Darwin pointed out that one potentially weak area in his theory of evolution by natural selection was the existence of complex traits, the components of which appear to be non-adaptive on their own. Gaining a better understanding the evolution of such traits at a quantitative level is still an important challenge. The proposed research will examine the genetic basis of moth sexual communication traits where a female produces a sex pheromone with a precise blend of a number of volatile compounds, and males are behaviorally responsive only to the blend of females of the same species. Mutant females that produce a novel blend and rare males with genes for responding to as yet non-existing blends appear to be selected against, so it is hard to understand how Darwinian selection could result in the thousands of diversified pheromones and moth species that we see today. Crosses between two moth species that utilize different pheromone blends will be used to identify the specific genes responsible for the differences between them in pheromone production and perception. As a next step, the controlling nucleotide changes will be determined and their fitness consequences measured.
We will use our work on moth pheromone diversification as a means to educate the public about evolutionary processes that can result in complex traits that seem to have intermediate forms that are selected against. In addition to its inherent value to the field of biology, the knowledge of sexual communication genes could lead to development of new ways to control moth pests.

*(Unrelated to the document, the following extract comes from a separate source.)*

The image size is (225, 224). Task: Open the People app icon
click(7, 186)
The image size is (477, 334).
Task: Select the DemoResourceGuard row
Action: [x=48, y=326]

Textbooks typically describe evolution as a process in which individuals with forms of genes causing the highest survival and reproduction become more common and other forms of those genes are lost from a population. Some traits such as the eye appear to involve a set of interacting genes in which each gene individually does not result in higher fitness. Some critics of evolution argue that the existance of such traits indicates that the traits came about by a process other than natural selection. Even without the challenge of critics, the issue of evolution of complex traits has been important to evoltuionary biologists. Our project aimed at dissecting the genetics of a minimally complex trait, that is one with a small number of genes that have evolved great diversity even though not expected to do so based on a simple textbook view of evolution. The trait we looked at was sexual communication in moths. This trait requires interaction of two separate systems, one in females and one in males. The females produce a very specific set of airborne chemicals that only males of the same species perceive as attractive. The expectation is that any mutant female with a different blend of chemicals would be less likely to attract a mate, and any mutant male that responds to a non-exisiting blend (or one of another species) would also be at a disadvantage. This should result in stasis --that is no evolution of a change in blends. However, there are over 100,000 moth species with very different blends and male responses. How this diversity could evolve has been the goal of our research. Our approach has been to find two species that aren't attracted to each other, but can be mated in the lab. With these two species, we conducted genetic crosses in the lab to isolate those genes that contribute to the different pheromones and male responses. Once we found the location of these genes we were able to recreate the genetic forces that would favor or inhibit evolution of diverse sexual signals and responses. In some cases we found selection that would inhibit diversification, but in other cases we found that interesting interactions among genes could result in evolution of diversification in these traits.